A hostage in Afghanistan scolded President Joe Biden’s administration Friday for stranding him in the Jihadist-controlled nation for over ten days after the deadly evacuation concluded.
“I’m frightened I will be left behind,” said the man, whose name was hidden by the Associated Press (AP) for safety reasons.
The man also told the outlet he is worried about his safety and has no idea what the “issue is” preventing his evacuation.
“I don’t know what the issue is — is it a political issue, or they don’t care about us?” he said in reference to the Biden administration who praised the Taliban Thursday for being “businesslike and professional.”
“They have shown flexibility, and they have been businesslike and professional in our dealings with them in this effort,” National Security Council (NSC) Spokesperson Emily Horne Horne said about Biden’s efforts to save American life being enemy lines Thursday.
“This is a positive first step,” she added, regarding a private flight safely in Qatar.
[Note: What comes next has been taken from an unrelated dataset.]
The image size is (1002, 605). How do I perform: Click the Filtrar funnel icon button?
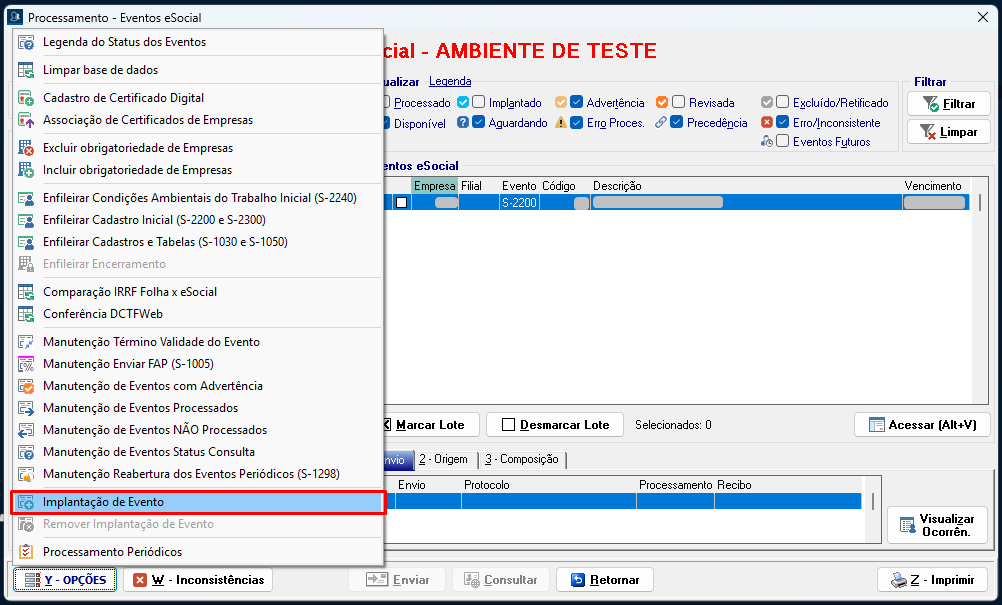tap(930, 104)

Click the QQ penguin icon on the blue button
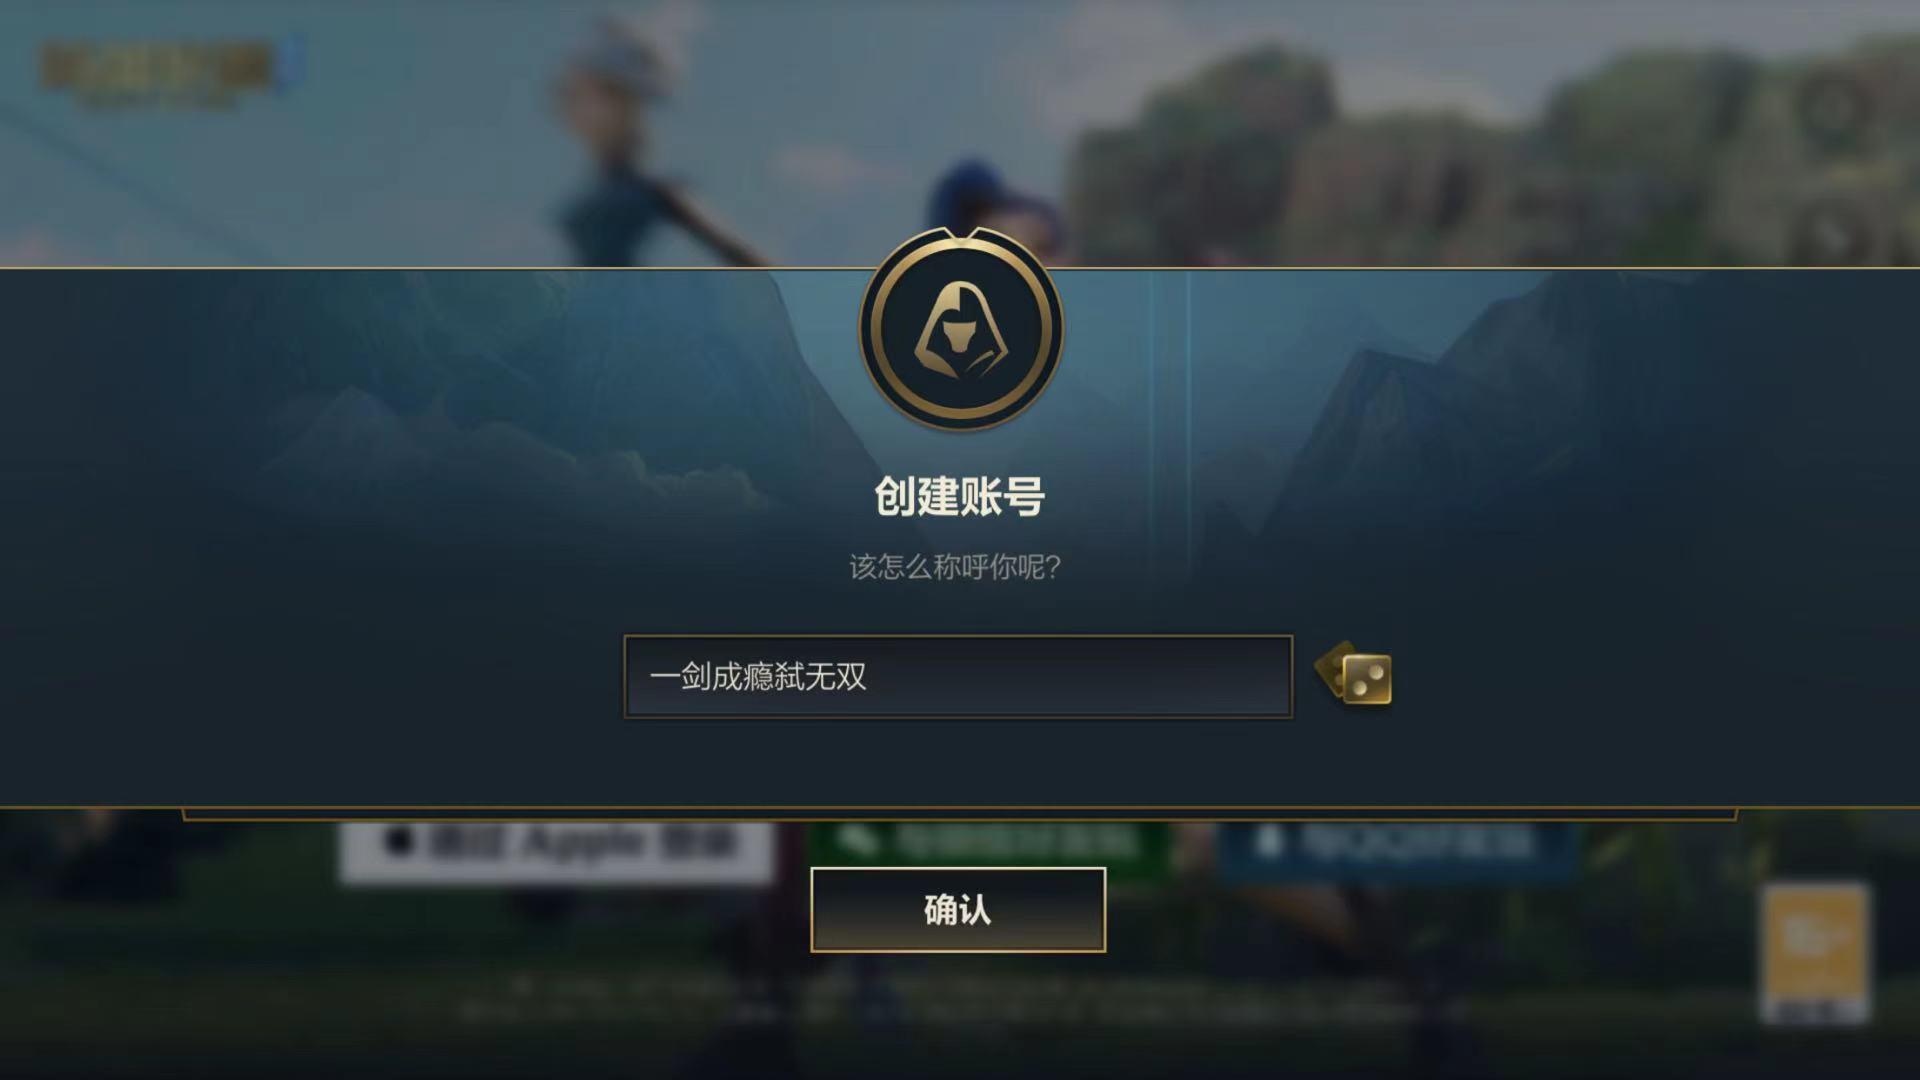1267,840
Meanwhile, the AP reported Friday that Sirajuddin Haqqani, an FBI wanted terrorist with connections to al Qaeda and a $10 million bounty for alleged attacks and kidnappings, is in charge of passport control in Afghanistan.
Afghanistan veteran founder of No One Left Behind Matt Zeller told the AP he believes Haqqani is in “charge of granting passports.”
Zeller explained the best opportunity for the trapped Americans to leave the country was over a week ago, before Biden fully withdrew U.S. troops. “For all intents and purposes, these people’s chances of escaping the Taliban ended the day we left them behind,” Zeller said.
Meanwhile, despite media reports that say otherwise, Secretary of State Antony Blinken on Thursday congratulated the Biden administration’s deadly evacuation in Afghanistan as “extraordinary” while claiming 100 Americans are trapped in the country.
Blinken also claimed Biden had rescued 6,000, even though the White House originally said 11,000 Americans were in the country as it collapsed.
But Blinken’s estimates also do not square with congressional reports. Rep. Darrell Issa (R-CA) told the AP “the number of U.S. citizens still there and wanting to leave is closer to 500.” Issa also suggested that if family members are included, the overall “number of people could be as high as 1,000.”